Consider, for example, that you want to split 3rdparty/foo directory in its own repository. This can be done with the following steps:
The next step is to push the new repository to its final location somewhere. Once this is done, the "new-foo" subdirectory can be entirely removed and the original "3rdparty/foo" subdirectory of the main repository can be removed from history as explained in the previous section and replaced with a submodule pointing to the new repository containing only "foo".
$ git subtree split --prefix=3rdparty/foo --branch=foo-only $ mkdir new-foo $ cd new-foo $ git init $ git pull ../ foo-only
Replacing Subversion Tools
Commit Notification Emails
Git comes with a simple but fully functional post-receive-email script that can be used for sending an email notification whenever some commits are pushed to the repository. This works perfectly well but is different from the usual Subversion commit notification emails where one email is generated for each commit instead. To ease the transition, it is possible to use git-notifier which sends one email per change, i.e. a commit or a tag, instead of only a single email for each push.

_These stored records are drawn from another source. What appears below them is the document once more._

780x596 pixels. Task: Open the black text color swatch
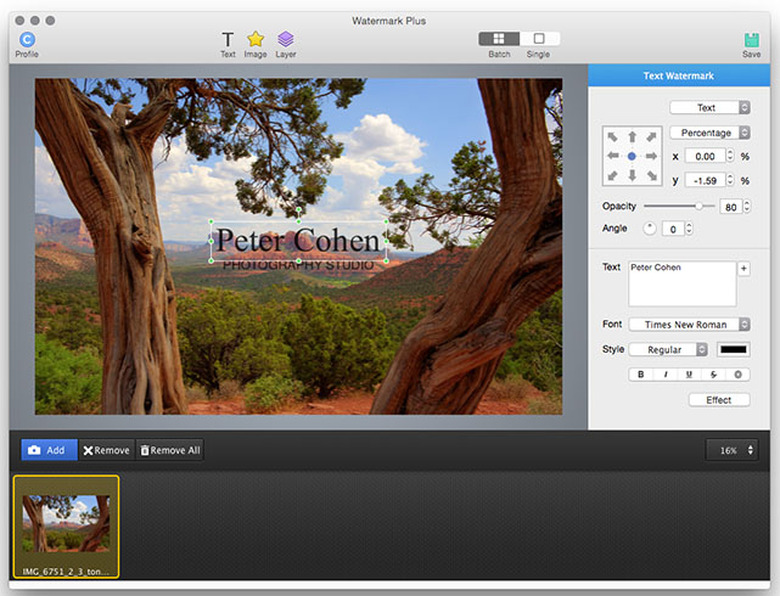tap(733, 350)
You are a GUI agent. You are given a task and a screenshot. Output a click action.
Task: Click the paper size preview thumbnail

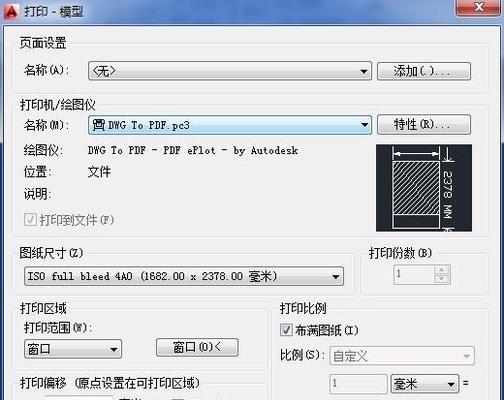[x=424, y=188]
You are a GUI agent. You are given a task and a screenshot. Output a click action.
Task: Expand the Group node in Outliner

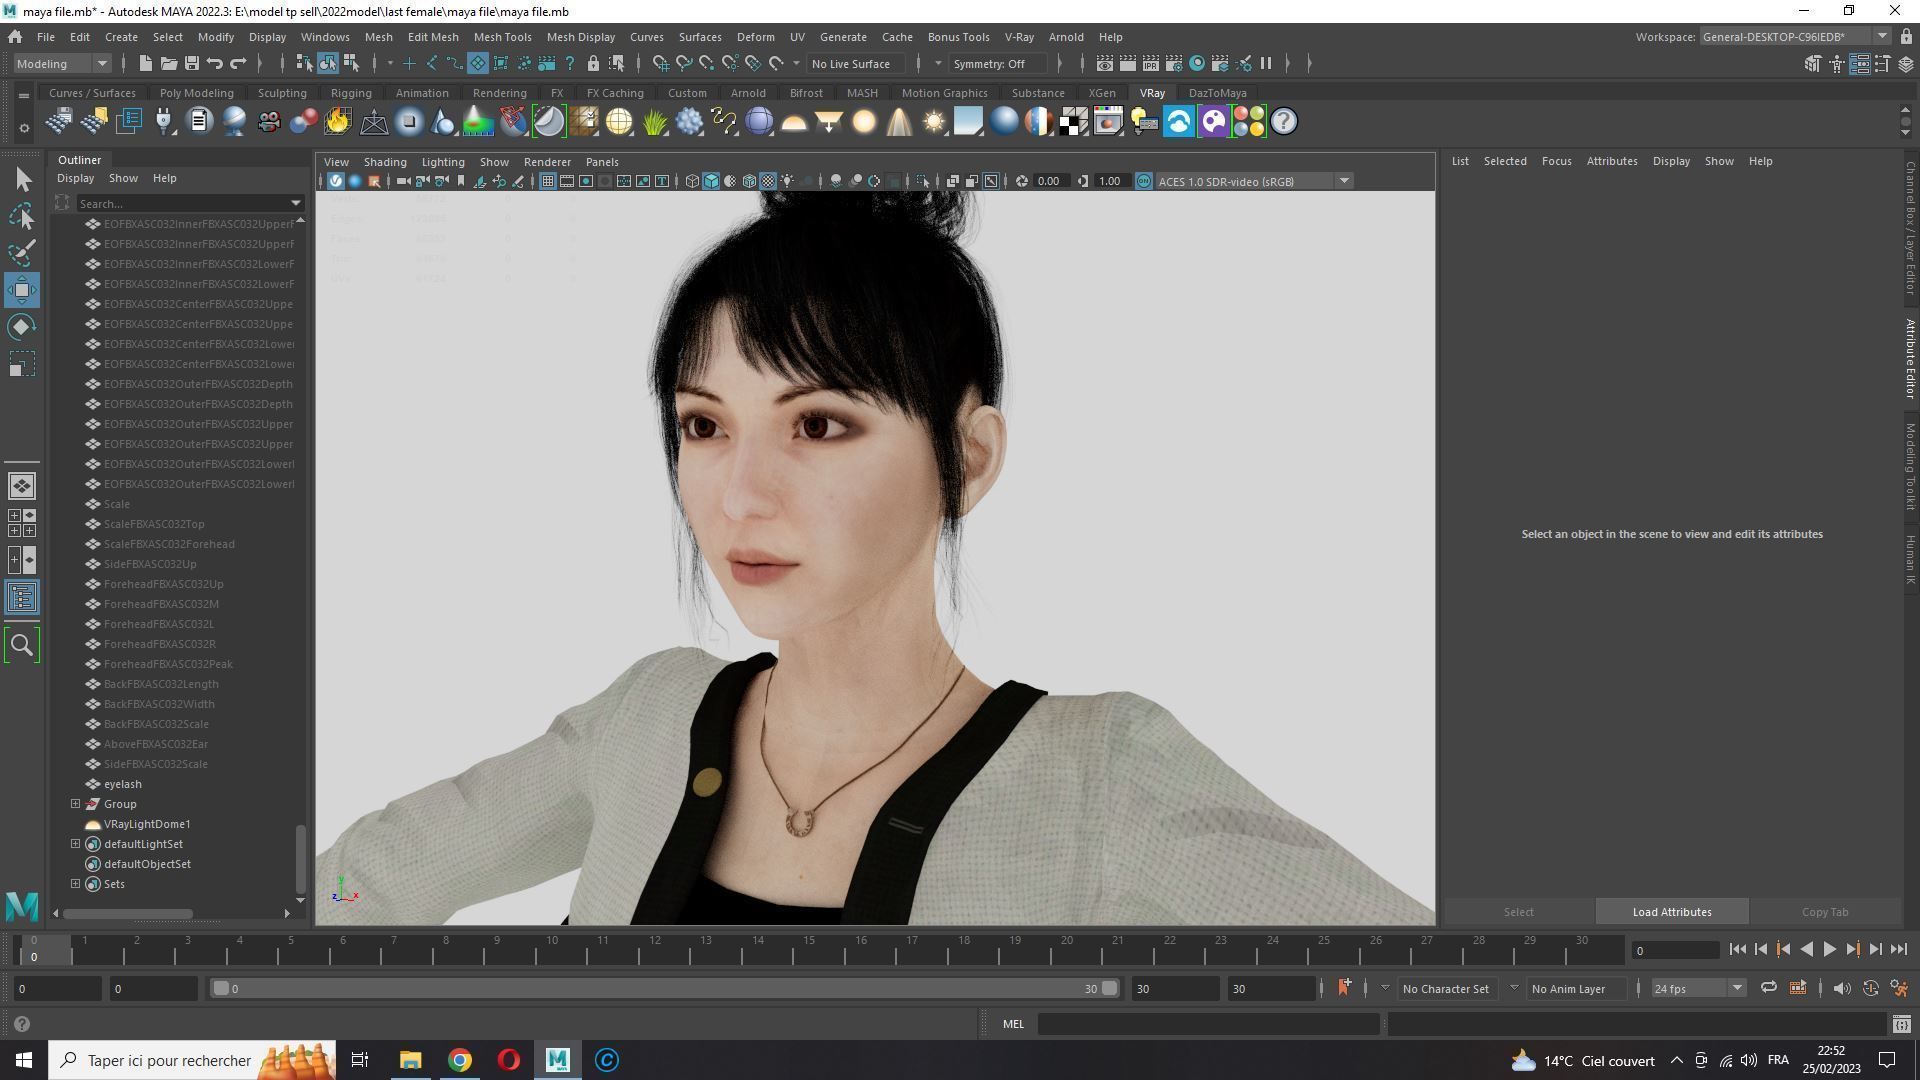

Setting the notifier up is straightforward and described well on its home page, however there is a huge potential pitfall which is not mentioned there as of time of this writing (2013-03-31): if you install the script as a hook for an existing repository, the first time a commit is done, it will try to send email for each and every one of the already existing commits and tags. As a typical Subversion repository can have dozens of thousands of revisions, this is clearly not ideal. To avoid this from happening, run the script first from the command line from the repository directory using --updateonly option before installing it as a hook!
Web Repository Viewer
There are many Web viewers for Git repositories but only a couple of them support showing commits as side-by-side diffs which can be important to provide the same functionality as available in ViewVC with Subversion. The most actively maintained and widely used of them is currently cgit, so this is the recommended choice.
Unfortunately, cgit instructions are not as exhaustive as they could have been, so installing and configuring could be somewhat challenging. The following tips can be helpful if you run into any troubles with it:
- If you get an error about missing cryptographic functions when linking, edit Makefile and ensure that git/libgit.a appears before -lcrypto.
- If you specify the repositories to serve manually, be warned that the project-list option value must be a file containing the repositories paths and not the paths themselves.
- If you use scan-path option to find the repositories automatically, be even more warned that this option must be the last one specified in cgitrc file and that not following this advice will result in all options following it being silently ignored.
- If you want to use cache, it needs to be explicitly enabled using cache-size option as, in spite of being mentioned many times in the description, cache is not enabled by default.
Final advice: if there are any other problems and you want to debug the program, edit Makefile to put -O0 into it as it doesn't respect CFLAGS passed on the command line and remember that you can debug any CGI script from the command line by passing it its parameters in QUERY_STRING, e.g.
$ QUERY_STRING='url=...&id=...' ./cgit
After verifying that your cgit installation works, don't forget to enable view filters, they make cgit significantly more pleasant to use. The commit links example filter can be used as is after simply replacing the URL in it with the correct URL of your bug tracker. In the syntax highlighting filter, uncomment the line using highlight v3 syntax as it is the current version of the program and used by most Linux systems by now.